▶ **Required task**
Gather every line of the Stored items below that contains the string "Open", matching case exactly.

▶ **Stored items**

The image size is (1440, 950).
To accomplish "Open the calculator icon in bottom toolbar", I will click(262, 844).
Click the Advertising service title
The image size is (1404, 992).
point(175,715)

==

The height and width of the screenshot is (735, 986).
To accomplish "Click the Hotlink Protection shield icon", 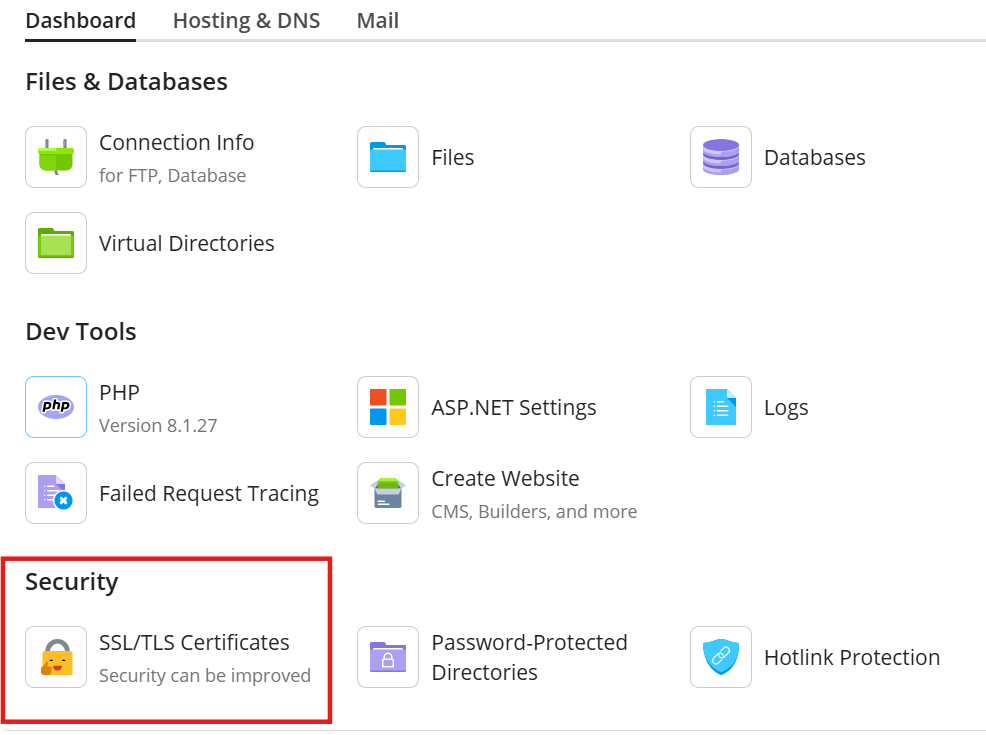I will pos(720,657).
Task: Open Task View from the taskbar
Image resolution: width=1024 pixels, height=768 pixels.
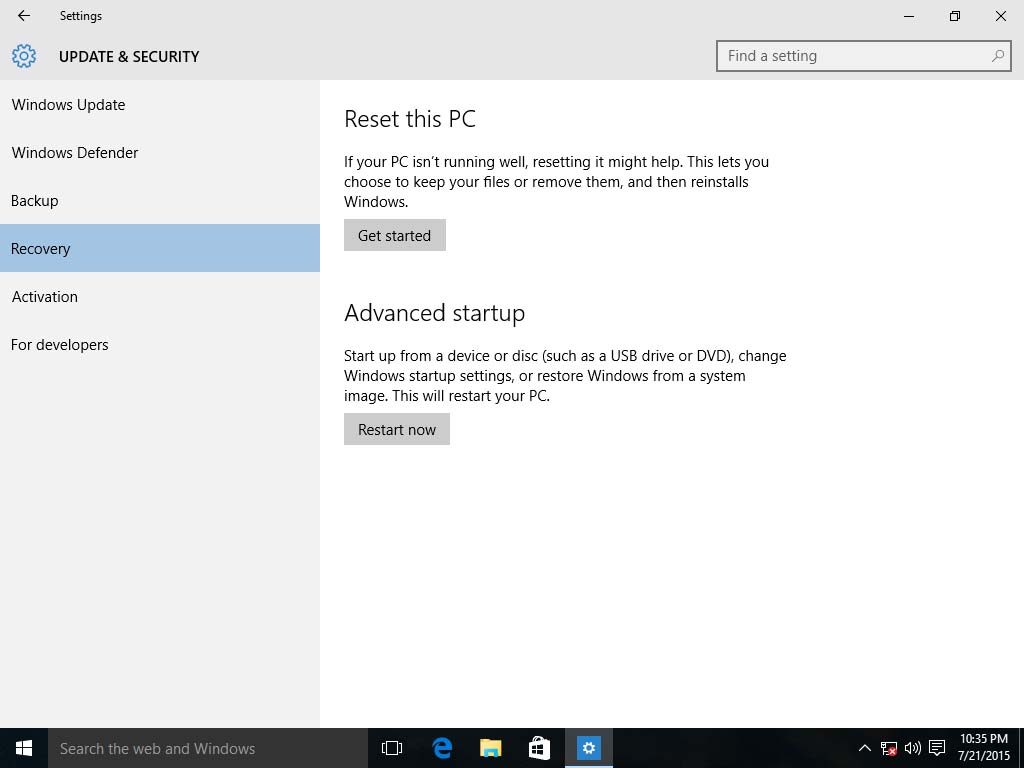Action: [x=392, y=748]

==

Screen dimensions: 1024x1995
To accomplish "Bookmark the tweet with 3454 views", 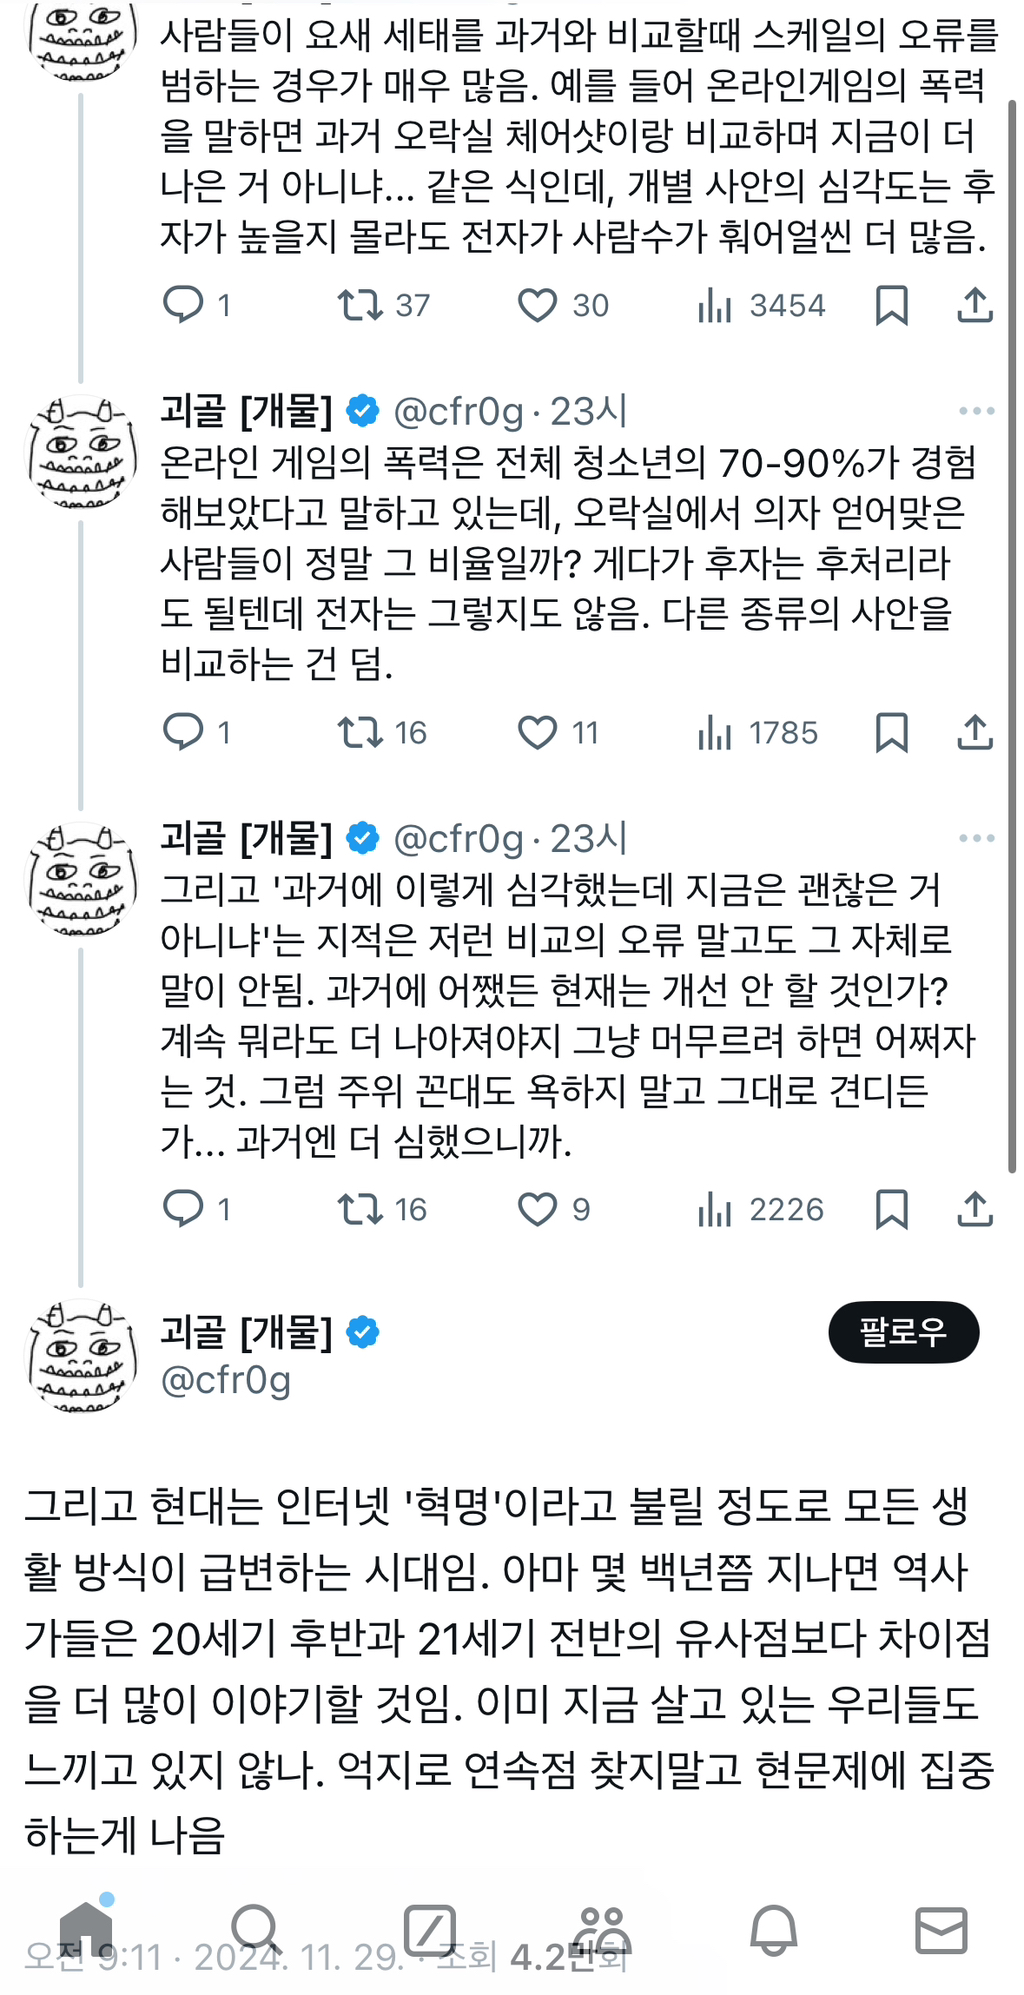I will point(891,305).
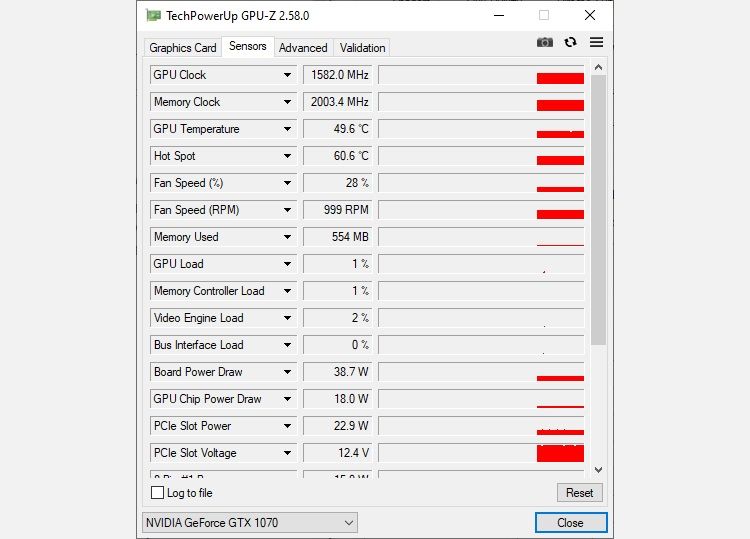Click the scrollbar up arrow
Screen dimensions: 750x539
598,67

▶ **Written response**
To accomplish "Open the calculator icon in bottom toolbar", I will click(262, 844).
Task: Open Task View from the taskbar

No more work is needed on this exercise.